> [YOUR TASK] Set down the final stretch of the data, from the line that holds "How do I perform: Click" through the last line, both included, with pictures left out.

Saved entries
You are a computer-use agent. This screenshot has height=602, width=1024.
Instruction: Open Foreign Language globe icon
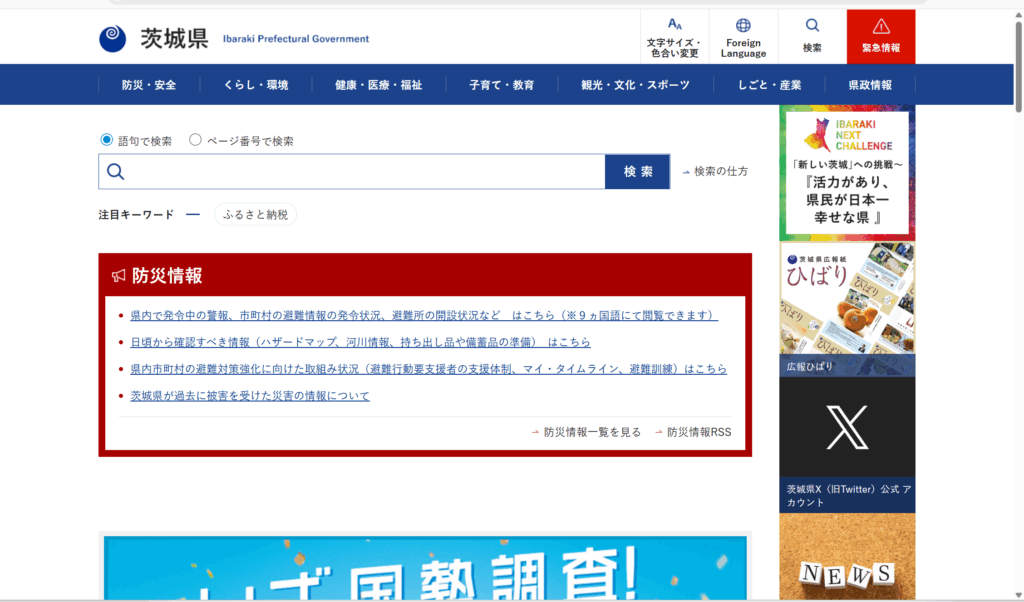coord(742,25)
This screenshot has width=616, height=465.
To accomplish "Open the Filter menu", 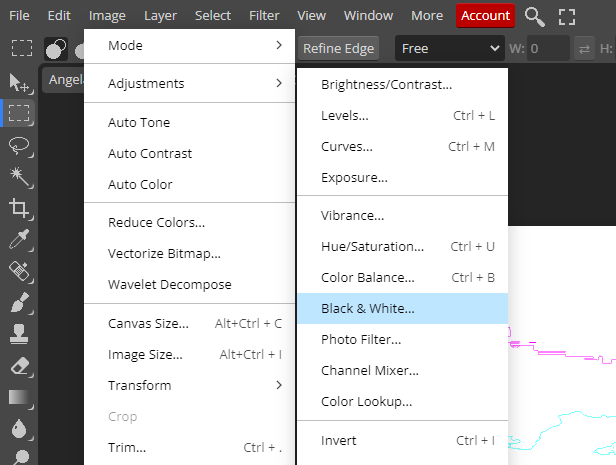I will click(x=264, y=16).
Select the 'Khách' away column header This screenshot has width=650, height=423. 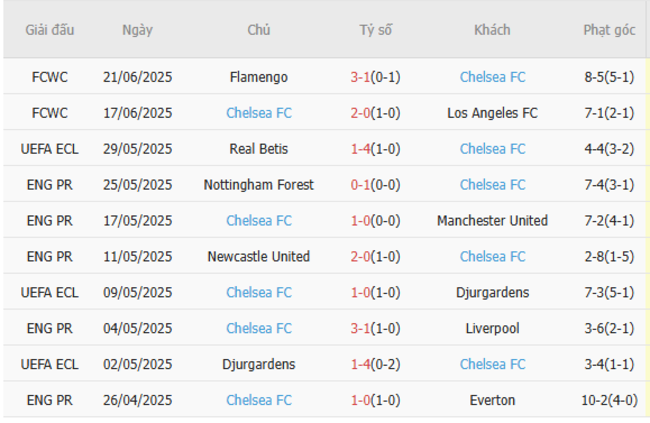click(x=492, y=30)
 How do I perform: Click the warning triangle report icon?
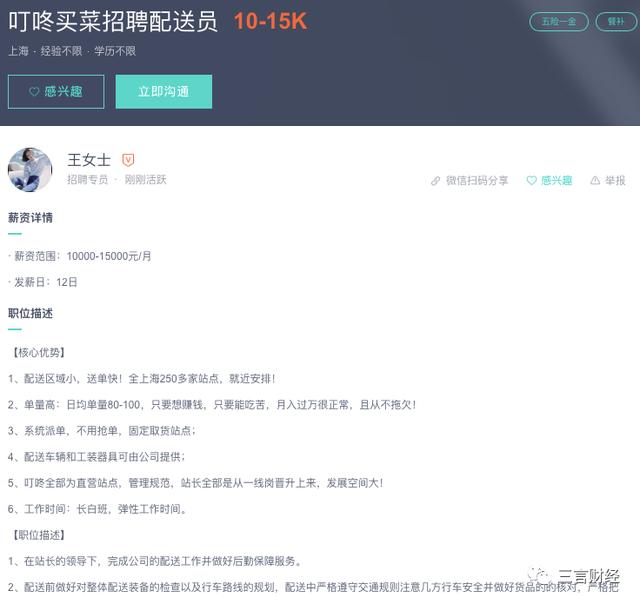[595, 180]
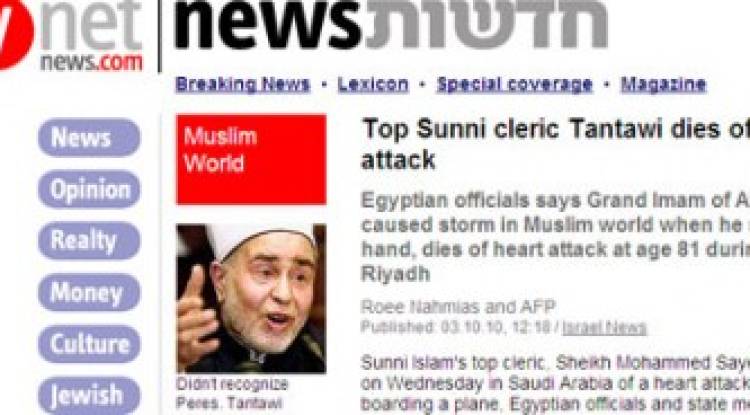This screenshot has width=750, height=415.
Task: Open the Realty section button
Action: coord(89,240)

> [WRITTEN ANSWER]
 How do I perform: Click the warning triangle report icon?
[595, 180]
This screenshot has width=750, height=415.
Task: Open the Realty section button
Action: coord(89,240)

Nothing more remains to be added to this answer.